The poems focus on Article 25 of the declaration, which asserts the right to “a standard of living adequate for the health and well-being of himself and of his family”.
It also states “motherhood and childhood are entitled to special care and assistance”.
The Universal Declaration of Human Rights was adopted by the United Nations in 1948.
The initiative is being run by the Fly The Flag campaign, which is a collaboration between human rights charities and arts organisations.
Poets including Matt Abbott, Anthony Anaxagorou, Haris Ahmed and Casey Bailey are among those taking part.
Abbott said: “What disturbs me most about contemporary Britain is that certain abuses of human rights are entirely normalised and ignored.
“We’ve all been conditioned to accept a system which makes them relatively common, without actually realising that they’re abusing human rights in the first place.

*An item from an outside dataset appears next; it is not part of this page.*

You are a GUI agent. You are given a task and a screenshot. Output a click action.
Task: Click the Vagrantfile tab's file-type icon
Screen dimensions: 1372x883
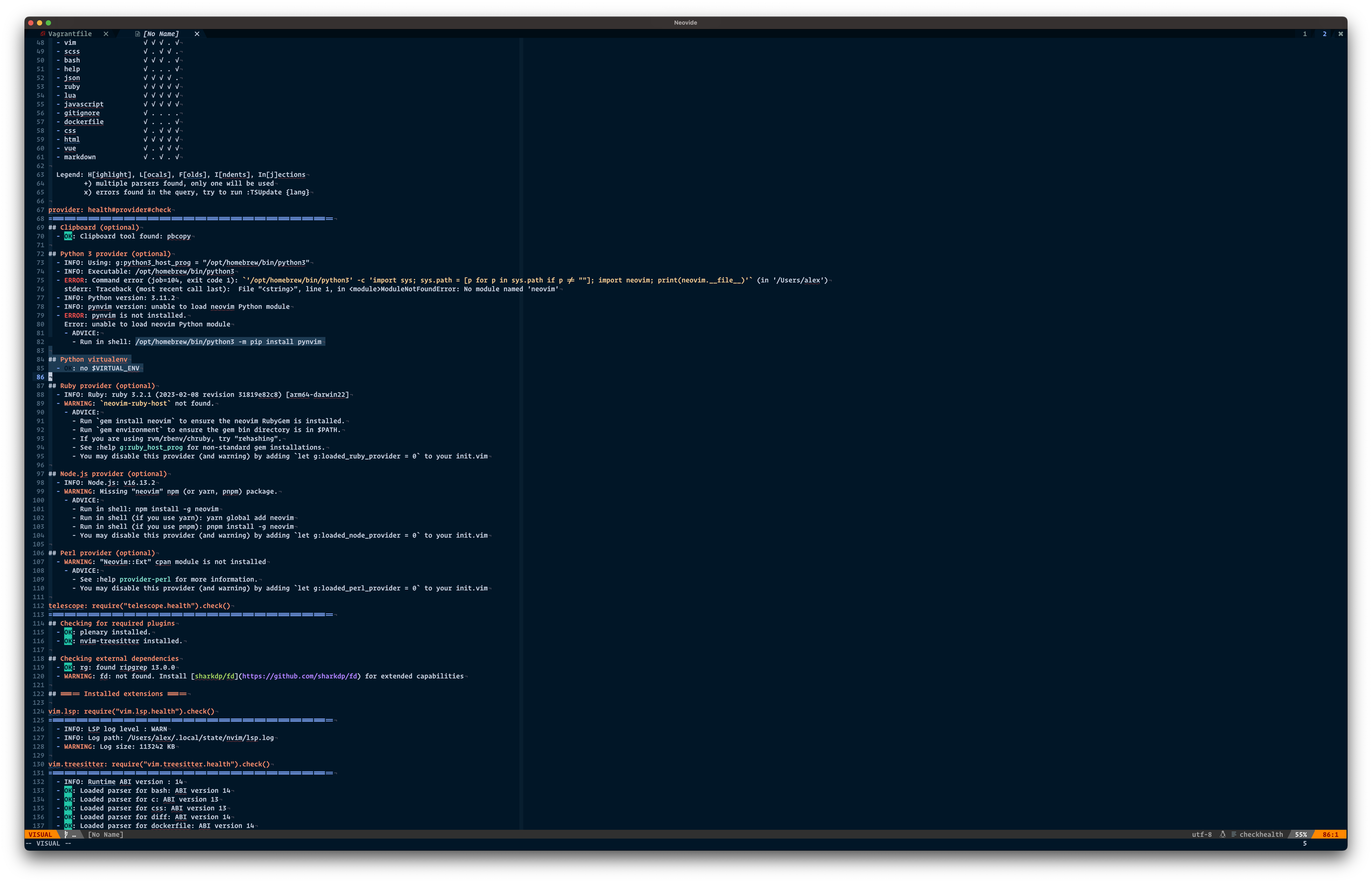(x=42, y=34)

“As a poet, it means a lot to me to highlight these scenarios and hopefully inspire change.”
The poems are performed virtually and will appear online from Thursday, which is Human Rights Day.
Recordings of the performances will be sent to schools.
Anaxagorou said: “The project for me is in part a celebration of the progress we’ve made over the 70 years to ensure people around the world have access to basic human needs.
“That attention is being focused on the places which need it.
“But it also looks to highlight how much work is yet to be done, and the ways we need to come together as a singular movement if real, long-lasting change is to be achieved.”
In 2018, artist Ai Weiwei designed a flag for the Fly The Flag campaign to celebrate 70 years of the Universal Declaration of Human Rights.
The poems are available at flytheflag.org.uk.